思い切って恋愛に飛び込んだとしても、仕事にかまけているうちにまた相手の心が離れている、なんて悲しい展開はもうたくさんなのだ。
私は美吉ブロッサムがなにより大切だから、仕事を蔑ろにすることは不可能。
たとえ今瀬戸山統に惹かれているとしても、ライバル関係から一線を超えたら自分がつらくなるだけだ。
……冷静になろう。
「別に熱があるわけじゃないので大丈夫です。せっかくなのでこの温室を見て、雨が弱くなったら外に出ましょうか」
「そうだな」
足を進めると同時に、瀬戸山は自然とまた私の手を取ろうとする。
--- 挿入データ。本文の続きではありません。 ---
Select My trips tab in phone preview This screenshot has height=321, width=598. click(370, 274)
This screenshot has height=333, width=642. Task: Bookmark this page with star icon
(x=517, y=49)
けれど私はパッと自分の手を引っ込めて胸に抱いた。
怪訝そうな顔の瀬戸山から目を逸らし、小走りで先を行く。
「こっち、プルメリアが咲いています」
頭上に咲いた可憐なプルメリアの花を見て「綺麗ですね」とひとりごちる。瀬戸山はそんな私を無言で見つめていて、揺れ動く私の心を見透かそうとしているかのよう。
私はそれに気づかないふりをして、ひとり南国の植物にはしゃいでいる演技を続けた。